Pause and Resume Consumption

How to pause and resume ingestion of a stream

Pause and resume ingestion of a stream for the following reasons:

  • There’s a problem with the underlying stream, and we need to restart the server, reset offsets, or recreate a topic
  • We want to ingest data from different streams into the same table.
  • Discover a mistake in the Pinot ingestion configuration, and Pinot is throwing exceptions and you're not able to ingest any more data.

To learn how to use the pauseConsumption and resumeConsumption APIs, which are used to pause and resume ingestion of a stream. watch the following video, or complete the tutorial below, starting with Prerequites.

For changes to the table configuration, you don't need to pause and resume; use the forceCommit API.

Prerequisites

You will need to install Docker (opens in a new tab) to follow the code examples in this guide.

Navigate to recipe

  1. If you haven't already, download recipes.
  2. In terminal, go to the recipe by running the following command:
cd pinot-recipes/recipes/pause-resume

Launch Pinot Cluster

You can spin up a Pinot Cluster by running the following command:

docker-compose up

This command will run a single instance of the Pinot Controller, Pinot Server, Pinot Broker, Kafka, and Zookeeper.
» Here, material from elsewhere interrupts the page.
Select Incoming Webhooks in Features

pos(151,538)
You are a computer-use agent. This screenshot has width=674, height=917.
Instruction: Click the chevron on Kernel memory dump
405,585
You can find the docker-compose.yml (opens in a new tab) file on GitHub.

Data generator

This recipe contains a data generator that creates events with a timestamp, count, and UUID. You can generate data by running the following command:

python datagen.py 2>/dev/null | head -n1 | jq

Output is shown below:

{
  "tsString": "2022-11-23T12:08:44.127481Z",
  "uuid": "e1c58795-a009-4e21-ae76-cdd66e090797",
  "count": 203
}

Kafka ingestion

We're going to ingest this data into an Apache Kafka topic using the kcat (opens in a new tab) command line tool. We'll also use jq to structure the data in the key:payload structure that Kafka expects:

python datagen.py --sleep 0.0001 2>/dev/null |
jq -cr --arg sep ø '[.uuid, tostring] | join($sep)' |
kcat -P -b localhost:9092 -t events -Kø

We can check that Kafka has some data by running the following command:

docker exec -it kafka-querysegment kafka-run-class.sh \
  kafka.tools.GetOffsetShell \
  --broker-list localhost:9092 \
  --topic events

We'll see something like the following:

events:0:19960902

Pinot Schema and Table

Now let's create a Pinot Schema and Table.

First, the schema:

{
  "schemaName": "events",
  "dimensionFieldSpecs": [{"name": "uuid", "dataType": "STRING"}],
  "metricFieldSpecs": [{"name": "count", "dataType": "INT"}],
  "dateTimeFieldSpecs": [
    {
      "name": "ts",
      "dataType": "TIMESTAMP",
      "format": "1:MILLISECONDS:EPOCH",
      "granularity": "1:MILLISECONDS"
    }
  ]
}

Now for the table config:

{
    "tableName": "events",
    "tableType": "REALTIME",
    "segmentsConfig": {
      "timeColumnName": "ts",
      "schemaName": "events",
      "replication": "1",
      "replicasPerPartition": "1"
    },
    "ingestionConfig":{
      "transformConfigs": [
        {
            "columnName": "ts",
            "transformFunction": "FromDateTime(tsString, 'YYYY-MM-dd''T''HH:mm:ss.SS''Z''')"
        }
      ]
    },
    "tableIndexConfig": {
      "loadMode": "MMAP",
      "streamConfigs": {
        "streamType": "kafka",
        "stream.kafka.topic.name": "events",
        "stream.kafka.broker.list": "kafka-pauseresume:9093",
        "stream.kafka.consumer.type": "lowlevel",
        "stream.kafka.consumer.prop.auto.offset.reset": "smallest",
        "stream.kafka.consumer.factory.class.name": "org.apache.pinot.plugin.stream.kafka20.KafkaConsumerFactory",
        "stream.kafka.decoder.class.name": "org.apache.pinot.plugin.stream.kafka.KafkaJSONMessageDecoder"
      }
    },
    "tenants": {},
    "metadata": {}
  }

config/table.json

This highlighted section highlights a transformation function that has a subtle error. The second parameter passed to the FromDateTime function describes the format of the DateTime string, which we defined as:

YYYY-MM-dd''T''HH:mm:ss.SS''Z''

But tsString has values in the following format:

2022-11-23T12:08:44.127550Z

i.e., we don’t have enough S values - there should be 5 rather than 2.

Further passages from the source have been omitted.